───── Extract provided
Cosmic Microwave Background Radiation

16.8 - Understand the major observational evidence in favour of the Big Bang theory:
b) cosmic microwave background (CMB) radiation

16.9 - Understand the significance of the fluctuations in the CMB radiation for theories of the evolution of the Universe, including discoveries by the Wilkinson Microwave Anisotropy Probe (WMAP) and the Planck mission

The CMB is the furthest (and therefore, oldest) signal detected by a telescope. The temperature is a cold 2.7°K (-273.3°C). The slight variations in temperature, as seen in the image, are very small.

The CMB is the heat remnant of the Big Bang, the background temperature of the Universe.

To our eyes (and telescopes) space appears black, but to a sensitively calibrated radio telescope, a background glow appears. This is consistent in any direction with very minor variations in density - the apparent ‘ripples’ in the radiation.
──────────
───── Data extract
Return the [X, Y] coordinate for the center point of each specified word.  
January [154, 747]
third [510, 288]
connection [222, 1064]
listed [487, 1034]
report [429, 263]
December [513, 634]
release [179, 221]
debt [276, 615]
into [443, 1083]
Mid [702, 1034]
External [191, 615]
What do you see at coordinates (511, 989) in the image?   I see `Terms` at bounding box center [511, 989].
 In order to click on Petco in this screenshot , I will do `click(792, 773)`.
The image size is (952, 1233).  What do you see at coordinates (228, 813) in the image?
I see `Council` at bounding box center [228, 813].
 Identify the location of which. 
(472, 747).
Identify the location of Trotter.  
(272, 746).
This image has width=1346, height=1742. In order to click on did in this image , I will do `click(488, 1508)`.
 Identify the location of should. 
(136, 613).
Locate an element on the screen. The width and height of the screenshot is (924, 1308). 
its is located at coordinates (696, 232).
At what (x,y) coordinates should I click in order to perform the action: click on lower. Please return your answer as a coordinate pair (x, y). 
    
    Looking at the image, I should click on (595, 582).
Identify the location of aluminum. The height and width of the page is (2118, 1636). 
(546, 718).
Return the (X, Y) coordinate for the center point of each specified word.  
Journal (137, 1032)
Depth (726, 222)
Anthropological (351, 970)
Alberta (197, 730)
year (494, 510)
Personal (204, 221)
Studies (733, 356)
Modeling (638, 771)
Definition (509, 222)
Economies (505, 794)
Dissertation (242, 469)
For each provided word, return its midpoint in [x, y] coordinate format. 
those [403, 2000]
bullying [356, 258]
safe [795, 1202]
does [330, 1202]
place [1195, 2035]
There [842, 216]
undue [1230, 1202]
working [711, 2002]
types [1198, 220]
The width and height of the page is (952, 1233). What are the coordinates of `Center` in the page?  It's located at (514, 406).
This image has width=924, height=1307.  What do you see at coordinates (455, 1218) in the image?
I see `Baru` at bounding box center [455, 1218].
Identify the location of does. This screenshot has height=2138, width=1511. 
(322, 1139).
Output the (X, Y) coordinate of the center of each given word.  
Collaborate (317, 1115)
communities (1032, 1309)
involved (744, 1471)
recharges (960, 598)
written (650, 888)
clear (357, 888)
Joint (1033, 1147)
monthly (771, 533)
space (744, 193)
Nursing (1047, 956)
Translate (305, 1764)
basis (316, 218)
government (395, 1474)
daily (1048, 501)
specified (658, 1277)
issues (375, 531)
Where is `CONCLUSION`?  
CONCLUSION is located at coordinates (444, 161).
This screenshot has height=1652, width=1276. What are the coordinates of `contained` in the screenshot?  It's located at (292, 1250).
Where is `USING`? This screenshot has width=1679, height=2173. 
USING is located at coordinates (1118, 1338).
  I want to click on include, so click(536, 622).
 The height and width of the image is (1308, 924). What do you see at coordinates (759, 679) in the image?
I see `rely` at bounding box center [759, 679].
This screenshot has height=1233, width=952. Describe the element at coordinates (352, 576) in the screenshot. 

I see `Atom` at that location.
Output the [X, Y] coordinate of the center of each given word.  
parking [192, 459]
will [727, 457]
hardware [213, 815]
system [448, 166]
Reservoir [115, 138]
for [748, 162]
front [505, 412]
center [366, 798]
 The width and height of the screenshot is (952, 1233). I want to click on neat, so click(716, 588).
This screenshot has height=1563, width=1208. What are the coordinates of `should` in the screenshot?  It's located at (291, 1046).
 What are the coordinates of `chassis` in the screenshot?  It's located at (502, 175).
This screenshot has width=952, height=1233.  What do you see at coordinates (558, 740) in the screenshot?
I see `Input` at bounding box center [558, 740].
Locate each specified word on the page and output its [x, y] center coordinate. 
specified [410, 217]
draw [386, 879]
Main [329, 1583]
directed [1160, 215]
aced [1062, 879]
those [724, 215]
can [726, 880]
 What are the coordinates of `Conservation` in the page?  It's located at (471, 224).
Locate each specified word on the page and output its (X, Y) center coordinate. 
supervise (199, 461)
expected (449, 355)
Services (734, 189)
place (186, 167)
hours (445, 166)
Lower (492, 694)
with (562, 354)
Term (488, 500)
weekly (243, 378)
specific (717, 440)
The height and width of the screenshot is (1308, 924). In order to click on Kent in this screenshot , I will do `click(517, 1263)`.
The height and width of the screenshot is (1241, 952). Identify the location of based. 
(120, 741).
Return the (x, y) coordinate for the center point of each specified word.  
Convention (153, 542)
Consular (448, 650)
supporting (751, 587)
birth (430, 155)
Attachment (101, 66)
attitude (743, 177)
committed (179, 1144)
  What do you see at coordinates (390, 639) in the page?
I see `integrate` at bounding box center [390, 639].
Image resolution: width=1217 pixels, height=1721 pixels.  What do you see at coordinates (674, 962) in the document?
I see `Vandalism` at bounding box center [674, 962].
──────────
### Stated problem 1
According to the cosmic microwave background text, what is the CMB the heat remnant of?
### Stated problem 2
Reproduce the cosmic microwave background text word for word, beginning at the words that contain "Cosmic Microwave Background Radiation" and stopping after "are very small.".

### Reply 1
The Big Bang.

### Reply 2
Cosmic Microwave Background Radiation

16.8 - Understand the major observational evidence in favour of the Big Bang theory:
b) cosmic microwave background (CMB) radiation

16.9 - Understand the significance of the fluctuations in the CMB radiation for theories of the evolution of the Universe, including discoveries by the Wilkinson Microwave Anisotropy Probe (WMAP) and the Planck mission

The CMB is the furthest (and therefore, oldest) signal detected by a telescope. The temperature is a cold 2.7°K (-273.3°C). The slight variations in temperature, as seen in the image, are very small.